= The problem =
Repeat the stretch of entries below from the line with "798x532 pixels. Task: Select" through the line with "You are a computer-use agent. The width". Include both ends and add nothing.

Entries taken from a collection:
———
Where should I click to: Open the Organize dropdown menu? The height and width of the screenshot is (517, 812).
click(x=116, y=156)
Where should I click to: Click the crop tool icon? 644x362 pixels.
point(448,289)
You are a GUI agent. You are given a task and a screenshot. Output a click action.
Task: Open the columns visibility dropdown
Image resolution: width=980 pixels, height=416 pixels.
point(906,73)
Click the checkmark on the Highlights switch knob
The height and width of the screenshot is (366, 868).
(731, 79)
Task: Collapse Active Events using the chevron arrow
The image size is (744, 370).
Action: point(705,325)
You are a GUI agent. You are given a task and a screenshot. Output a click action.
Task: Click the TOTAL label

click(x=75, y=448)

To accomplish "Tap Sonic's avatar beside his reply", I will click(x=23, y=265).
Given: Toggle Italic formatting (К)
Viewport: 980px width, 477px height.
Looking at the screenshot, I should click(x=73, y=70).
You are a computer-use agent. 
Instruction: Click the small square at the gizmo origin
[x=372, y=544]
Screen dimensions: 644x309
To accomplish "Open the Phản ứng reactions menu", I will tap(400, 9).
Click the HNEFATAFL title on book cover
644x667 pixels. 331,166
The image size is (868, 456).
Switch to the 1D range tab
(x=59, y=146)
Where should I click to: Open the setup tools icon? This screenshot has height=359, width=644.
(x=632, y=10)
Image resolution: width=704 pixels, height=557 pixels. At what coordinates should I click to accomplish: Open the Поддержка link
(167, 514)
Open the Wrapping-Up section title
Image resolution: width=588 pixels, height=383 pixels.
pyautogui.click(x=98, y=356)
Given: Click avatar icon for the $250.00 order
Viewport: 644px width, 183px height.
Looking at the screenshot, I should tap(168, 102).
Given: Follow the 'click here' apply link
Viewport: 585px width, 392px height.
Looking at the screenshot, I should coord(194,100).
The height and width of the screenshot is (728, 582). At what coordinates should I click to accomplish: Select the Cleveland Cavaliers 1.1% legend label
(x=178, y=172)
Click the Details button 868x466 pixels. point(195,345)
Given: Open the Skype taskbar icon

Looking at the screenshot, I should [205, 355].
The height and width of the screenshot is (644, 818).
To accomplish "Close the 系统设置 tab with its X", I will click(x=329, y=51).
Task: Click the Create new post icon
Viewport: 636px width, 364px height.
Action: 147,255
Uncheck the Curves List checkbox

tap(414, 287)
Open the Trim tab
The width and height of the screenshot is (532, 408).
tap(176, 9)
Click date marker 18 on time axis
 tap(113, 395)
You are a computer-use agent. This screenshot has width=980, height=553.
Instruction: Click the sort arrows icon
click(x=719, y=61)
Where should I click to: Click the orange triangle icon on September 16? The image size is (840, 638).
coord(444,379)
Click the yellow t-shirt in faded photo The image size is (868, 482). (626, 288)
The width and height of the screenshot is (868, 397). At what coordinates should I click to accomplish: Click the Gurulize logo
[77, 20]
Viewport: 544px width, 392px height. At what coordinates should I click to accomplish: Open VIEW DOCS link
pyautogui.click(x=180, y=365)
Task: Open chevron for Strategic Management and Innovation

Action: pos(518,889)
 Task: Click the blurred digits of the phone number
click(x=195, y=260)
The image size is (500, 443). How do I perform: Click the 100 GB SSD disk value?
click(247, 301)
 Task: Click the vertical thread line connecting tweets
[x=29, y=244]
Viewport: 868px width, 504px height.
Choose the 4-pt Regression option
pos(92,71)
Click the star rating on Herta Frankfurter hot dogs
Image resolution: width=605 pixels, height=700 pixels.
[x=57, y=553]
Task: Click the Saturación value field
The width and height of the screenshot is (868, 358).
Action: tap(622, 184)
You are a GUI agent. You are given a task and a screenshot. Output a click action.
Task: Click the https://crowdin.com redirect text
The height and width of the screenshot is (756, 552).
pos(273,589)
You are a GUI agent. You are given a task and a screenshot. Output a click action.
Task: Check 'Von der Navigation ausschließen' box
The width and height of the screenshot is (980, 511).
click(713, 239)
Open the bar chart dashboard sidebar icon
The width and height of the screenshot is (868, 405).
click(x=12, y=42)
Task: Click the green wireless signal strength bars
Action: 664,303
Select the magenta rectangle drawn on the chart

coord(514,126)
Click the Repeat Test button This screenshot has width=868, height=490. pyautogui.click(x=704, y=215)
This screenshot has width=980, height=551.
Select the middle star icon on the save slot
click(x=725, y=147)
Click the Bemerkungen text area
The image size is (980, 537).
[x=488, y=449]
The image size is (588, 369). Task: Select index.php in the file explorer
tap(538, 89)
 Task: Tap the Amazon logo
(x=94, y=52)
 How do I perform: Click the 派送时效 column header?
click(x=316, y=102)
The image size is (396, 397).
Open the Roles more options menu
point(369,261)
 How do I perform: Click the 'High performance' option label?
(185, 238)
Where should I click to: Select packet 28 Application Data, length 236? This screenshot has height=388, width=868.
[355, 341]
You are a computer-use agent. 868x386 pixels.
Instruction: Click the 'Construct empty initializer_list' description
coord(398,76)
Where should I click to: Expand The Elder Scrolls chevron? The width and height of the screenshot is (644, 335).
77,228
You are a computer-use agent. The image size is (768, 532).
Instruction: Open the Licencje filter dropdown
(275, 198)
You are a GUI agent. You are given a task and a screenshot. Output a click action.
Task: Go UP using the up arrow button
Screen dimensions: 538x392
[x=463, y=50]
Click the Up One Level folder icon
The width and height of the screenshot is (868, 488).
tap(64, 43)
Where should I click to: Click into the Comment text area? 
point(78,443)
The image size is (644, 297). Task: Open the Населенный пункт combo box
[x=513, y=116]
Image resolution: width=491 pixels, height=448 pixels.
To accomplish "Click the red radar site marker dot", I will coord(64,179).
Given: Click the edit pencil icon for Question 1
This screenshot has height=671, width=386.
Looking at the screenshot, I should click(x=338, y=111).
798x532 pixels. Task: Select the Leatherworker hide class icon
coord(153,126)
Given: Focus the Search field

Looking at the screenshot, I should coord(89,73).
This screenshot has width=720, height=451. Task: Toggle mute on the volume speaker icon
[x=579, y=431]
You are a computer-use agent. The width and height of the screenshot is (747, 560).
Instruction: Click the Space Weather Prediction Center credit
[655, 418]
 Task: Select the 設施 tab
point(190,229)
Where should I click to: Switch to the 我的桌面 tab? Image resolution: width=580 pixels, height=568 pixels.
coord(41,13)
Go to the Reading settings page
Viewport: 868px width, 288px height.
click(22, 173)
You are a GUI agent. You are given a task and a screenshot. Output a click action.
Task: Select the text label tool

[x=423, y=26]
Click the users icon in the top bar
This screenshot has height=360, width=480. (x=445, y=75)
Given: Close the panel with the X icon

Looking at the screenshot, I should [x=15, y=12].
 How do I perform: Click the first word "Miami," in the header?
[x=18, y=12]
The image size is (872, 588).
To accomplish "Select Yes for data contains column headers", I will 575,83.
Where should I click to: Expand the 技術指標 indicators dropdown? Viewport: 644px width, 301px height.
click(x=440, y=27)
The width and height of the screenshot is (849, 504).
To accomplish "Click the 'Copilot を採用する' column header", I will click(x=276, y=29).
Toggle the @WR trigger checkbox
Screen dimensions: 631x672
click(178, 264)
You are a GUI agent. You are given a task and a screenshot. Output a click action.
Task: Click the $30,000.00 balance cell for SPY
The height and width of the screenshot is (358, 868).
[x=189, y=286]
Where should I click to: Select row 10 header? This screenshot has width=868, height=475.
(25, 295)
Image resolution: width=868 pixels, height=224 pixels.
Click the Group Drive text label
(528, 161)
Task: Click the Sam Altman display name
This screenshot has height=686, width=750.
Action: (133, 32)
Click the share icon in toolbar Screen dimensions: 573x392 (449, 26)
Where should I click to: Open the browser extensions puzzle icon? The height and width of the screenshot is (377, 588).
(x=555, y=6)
———
= Your response =
798x532 pixels. Task: Select the Leatherworker hide class icon
coord(153,126)
Given: Focus the Search field

Looking at the screenshot, I should coord(89,73).
This screenshot has width=720, height=451. Task: Toggle mute on the volume speaker icon
[x=579, y=431]
You are a computer-use agent. The width and height of the screenshot is (747, 560).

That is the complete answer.